SlidingEventTimeWindows does not produce any output


I have a stream execution configured as

StreamExecutionEnvironment env = StreamExecutionEnvironment.getExecutionEnvironment();

DataStreamSource<Record> stream = env.addSource(new FlinkKafkaConsumer(
    SystemsCpu.TOPIC,
    ConfluentRegistryAvroDeserializationSchema.forGeneric(SystemsCpu.SCHEMA, registry),
    config)
    .setStartFromLatest());

DataStream<Anomaly> anomalies = stream
    .keyBy(x -> x.get("host").toString())
    .window(SlidingEventTimeWindows.of(Time.minutes(20), Time.seconds(20))) // produces output with TumblingEventTimeWindows
    .process(new AnomalyDetector())
    .name("anomaly-detector");

public class AnomalyDetector extends ProcessWindowFunction<Record, Anomaly, String, TimeWindow> {

  @Override
  public void process(String key, Context context, Iterable<Record> input, Collector<Anomaly> out) {
    var anomaly = new Anomaly();
    anomaly.setValue(1.0);
    out.collect(anomaly);
  }
}

However for some reason SlidingEventTimeWindows does not produce any output to be processed by the AnomalyDetector (i.e. process is not triggered at all).

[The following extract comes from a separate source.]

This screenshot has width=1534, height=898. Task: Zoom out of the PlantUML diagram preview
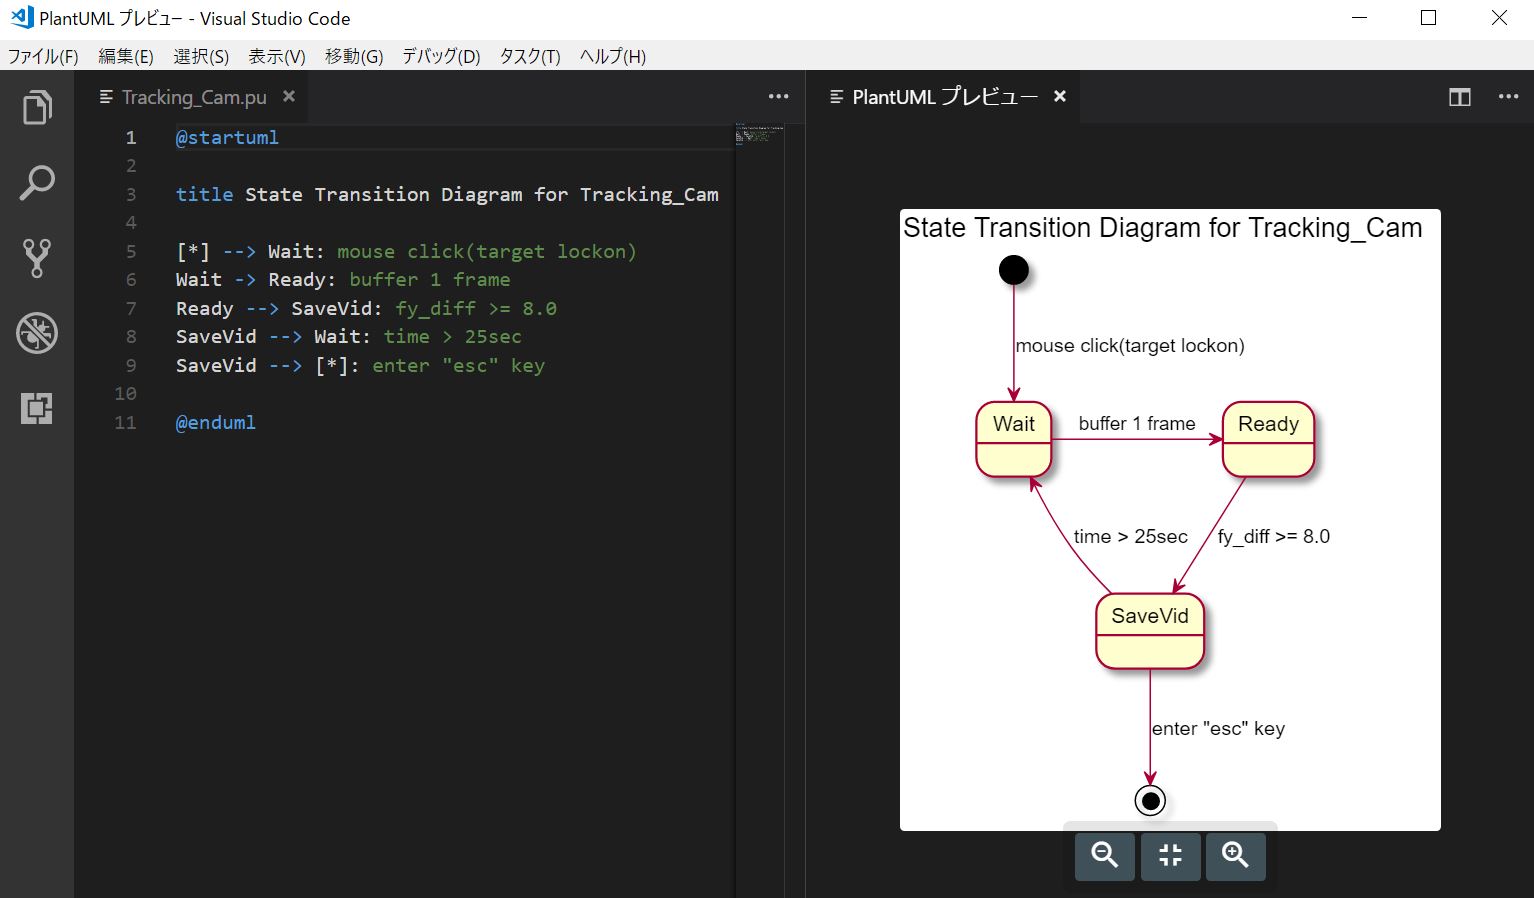[x=1104, y=856]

If I use, for example, TumblingEventTimeWindows it works as expected.

Any ideas what might be causing this? Am I using SlidingEventTimeWindows incorrectly?


Solution

  • When doing any sort of event time windowing it is necessary to provide a WatermarkStrategy. Watermarks mark a spot in the stream, and signal that the stream is complete up through some specific point in time. Event time windows can only be triggered by the arrival of a sufficiently large watermark.

    See the docs for details, but this could be something like this:

    DataStream<MyType> timestampedEvents = events
      .assignTimestampsAndWatermarks(
          WatermarkStrategy
            .<MyType>forBoundedOutOfOrderness(Duration.ofSeconds(10))
            .withTimestampAssigner((event, timestamp) -> event.timestamp));
    

    However, since you are using Kafka, it's usually better to have the Flink Kafka consumer do the watermarking:

    FlinkKafkaConsumer<MyType> kafkaSource = new FlinkKafkaConsumer<>("myTopic", schema, props);
    
    kafkaSource.assignTimestampsAndWatermarks(WatermarkStrategy...);
    
    DataStream<MyType> stream = env.addSource(kafkaSource);
    

    Note that if you use this later approach, and if your events are in temporal order within each Kafka partition, you can take advantage of the per-parition watermarking that the Flink Kafka source provides, and use WatermarkStrategy.forMonotonousTimestamps() rather than the bounded-of-orderness strategy. This has a number of advantages.

    By the way, and this is unrelated to your question, but you should be aware that by specifying SlidingEventTimeWindows.of(Time.minutes(20), Time.seconds(20)), every event will be copied into each of 60 overlapping windows.